Exercise brief
The response should be a faithful copy of every record, with nothing left out.

▶

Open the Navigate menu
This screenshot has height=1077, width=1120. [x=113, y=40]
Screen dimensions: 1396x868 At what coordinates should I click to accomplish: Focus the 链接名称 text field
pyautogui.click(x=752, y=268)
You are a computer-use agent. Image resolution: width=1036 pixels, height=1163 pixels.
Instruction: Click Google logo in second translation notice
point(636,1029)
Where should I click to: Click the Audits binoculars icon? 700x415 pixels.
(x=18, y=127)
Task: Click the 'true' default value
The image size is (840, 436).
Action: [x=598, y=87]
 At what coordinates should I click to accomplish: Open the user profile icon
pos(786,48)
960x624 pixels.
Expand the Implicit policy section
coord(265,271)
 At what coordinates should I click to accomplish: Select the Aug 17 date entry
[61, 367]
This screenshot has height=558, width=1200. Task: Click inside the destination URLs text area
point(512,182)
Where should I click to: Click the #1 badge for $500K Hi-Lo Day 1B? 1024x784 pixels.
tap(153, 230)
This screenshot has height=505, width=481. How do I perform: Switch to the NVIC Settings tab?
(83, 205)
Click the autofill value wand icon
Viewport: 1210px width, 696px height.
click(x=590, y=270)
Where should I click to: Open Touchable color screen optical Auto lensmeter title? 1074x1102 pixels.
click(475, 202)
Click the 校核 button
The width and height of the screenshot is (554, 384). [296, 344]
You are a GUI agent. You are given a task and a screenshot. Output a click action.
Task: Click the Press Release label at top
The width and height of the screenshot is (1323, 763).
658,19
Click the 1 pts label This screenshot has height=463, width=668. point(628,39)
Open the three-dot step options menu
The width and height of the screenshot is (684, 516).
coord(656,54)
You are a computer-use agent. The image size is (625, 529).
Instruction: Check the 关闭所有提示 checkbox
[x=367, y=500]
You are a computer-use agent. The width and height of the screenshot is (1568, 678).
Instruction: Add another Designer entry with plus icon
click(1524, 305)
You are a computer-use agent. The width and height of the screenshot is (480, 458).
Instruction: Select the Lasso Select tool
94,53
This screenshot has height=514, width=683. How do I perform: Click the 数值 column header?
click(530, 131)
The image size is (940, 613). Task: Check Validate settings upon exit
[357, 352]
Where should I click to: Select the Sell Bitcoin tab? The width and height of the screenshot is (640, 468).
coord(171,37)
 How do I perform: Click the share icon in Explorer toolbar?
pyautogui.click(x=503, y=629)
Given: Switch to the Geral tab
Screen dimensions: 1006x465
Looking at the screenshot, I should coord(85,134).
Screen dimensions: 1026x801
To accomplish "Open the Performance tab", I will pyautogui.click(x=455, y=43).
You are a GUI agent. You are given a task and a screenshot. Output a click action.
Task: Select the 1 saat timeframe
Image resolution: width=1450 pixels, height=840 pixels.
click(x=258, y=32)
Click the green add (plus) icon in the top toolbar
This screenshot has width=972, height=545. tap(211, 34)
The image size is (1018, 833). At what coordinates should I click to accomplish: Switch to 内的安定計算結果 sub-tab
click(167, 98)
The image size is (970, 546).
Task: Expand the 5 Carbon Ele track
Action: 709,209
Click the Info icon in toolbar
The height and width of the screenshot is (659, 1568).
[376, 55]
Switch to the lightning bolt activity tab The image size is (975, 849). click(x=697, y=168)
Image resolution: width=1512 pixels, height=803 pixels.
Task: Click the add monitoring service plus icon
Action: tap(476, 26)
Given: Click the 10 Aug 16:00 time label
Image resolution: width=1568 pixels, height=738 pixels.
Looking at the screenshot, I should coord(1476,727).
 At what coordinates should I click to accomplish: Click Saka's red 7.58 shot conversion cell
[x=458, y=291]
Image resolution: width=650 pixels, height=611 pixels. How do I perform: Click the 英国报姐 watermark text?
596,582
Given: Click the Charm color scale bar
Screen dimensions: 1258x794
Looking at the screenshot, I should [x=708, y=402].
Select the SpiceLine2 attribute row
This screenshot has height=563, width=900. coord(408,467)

◀

Your response
Open the Navigate menu
This screenshot has height=1077, width=1120. [x=113, y=40]
Screen dimensions: 1396x868 At what coordinates should I click to accomplish: Focus the 链接名称 text field
pyautogui.click(x=752, y=268)
You are a computer-use agent. Image resolution: width=1036 pixels, height=1163 pixels.
Instruction: Click Google logo in second translation notice
point(636,1029)
Where should I click to: Click the Audits binoculars icon? 700x415 pixels.
(x=18, y=127)
Task: Click the 'true' default value
The image size is (840, 436).
Action: [x=598, y=87]
 At what coordinates should I click to accomplish: Open the user profile icon
pos(786,48)
960x624 pixels.
Expand the Implicit policy section
coord(265,271)
 At what coordinates should I click to accomplish: Select the Aug 17 date entry
[61, 367]
This screenshot has height=558, width=1200. Task: Click inside the destination URLs text area
point(512,182)
Where should I click to: Click the #1 badge for $500K Hi-Lo Day 1B? 1024x784 pixels.
tap(153, 230)
This screenshot has height=505, width=481. How do I perform: Switch to the NVIC Settings tab?
(83, 205)
Click the autofill value wand icon
Viewport: 1210px width, 696px height.
click(x=590, y=270)
Where should I click to: Open Touchable color screen optical Auto lensmeter title? 1074x1102 pixels.
click(475, 202)
Click the 校核 button
The width and height of the screenshot is (554, 384). [296, 344]
You are a GUI agent. You are given a task and a screenshot. Output a click action.
Task: Click the Press Release label at top
The width and height of the screenshot is (1323, 763).
658,19
Click the 1 pts label This screenshot has height=463, width=668. point(628,39)
Open the three-dot step options menu
The width and height of the screenshot is (684, 516).
coord(656,54)
You are a computer-use agent. The image size is (625, 529).
Instruction: Check the 关闭所有提示 checkbox
[x=367, y=500]
You are a computer-use agent. The width and height of the screenshot is (1568, 678).
Instruction: Add another Designer entry with plus icon
click(1524, 305)
You are a computer-use agent. The width and height of the screenshot is (480, 458).
Instruction: Select the Lasso Select tool
94,53
This screenshot has height=514, width=683. How do I perform: Click the 数值 column header?
click(530, 131)
The image size is (940, 613). Task: Check Validate settings upon exit
[357, 352]
Where should I click to: Select the Sell Bitcoin tab? The width and height of the screenshot is (640, 468).
coord(171,37)
 How do I perform: Click the share icon in Explorer toolbar?
pyautogui.click(x=503, y=629)
Given: Switch to the Geral tab
Screen dimensions: 1006x465
Looking at the screenshot, I should coord(85,134).
Screen dimensions: 1026x801
To accomplish "Open the Performance tab", I will pyautogui.click(x=455, y=43).
You are a GUI agent. You are given a task and a screenshot. Output a click action.
Task: Select the 1 saat timeframe
Image resolution: width=1450 pixels, height=840 pixels.
click(x=258, y=32)
Click the green add (plus) icon in the top toolbar
This screenshot has width=972, height=545. tap(211, 34)
The image size is (1018, 833). At what coordinates should I click to accomplish: Switch to 内的安定計算結果 sub-tab
click(167, 98)
The image size is (970, 546).
Task: Expand the 5 Carbon Ele track
Action: 709,209
Click the Info icon in toolbar
The height and width of the screenshot is (659, 1568).
[376, 55]
Switch to the lightning bolt activity tab The image size is (975, 849). click(x=697, y=168)
Image resolution: width=1512 pixels, height=803 pixels.
Task: Click the add monitoring service plus icon
Action: tap(476, 26)
Given: Click the 10 Aug 16:00 time label
Image resolution: width=1568 pixels, height=738 pixels.
Looking at the screenshot, I should coord(1476,727).
 At what coordinates should I click to accomplish: Click Saka's red 7.58 shot conversion cell
[x=458, y=291]
Image resolution: width=650 pixels, height=611 pixels. How do I perform: Click the 英国报姐 watermark text?
596,582
Given: Click the Charm color scale bar
Screen dimensions: 1258x794
Looking at the screenshot, I should [x=708, y=402].
Select the SpiceLine2 attribute row
This screenshot has height=563, width=900. coord(408,467)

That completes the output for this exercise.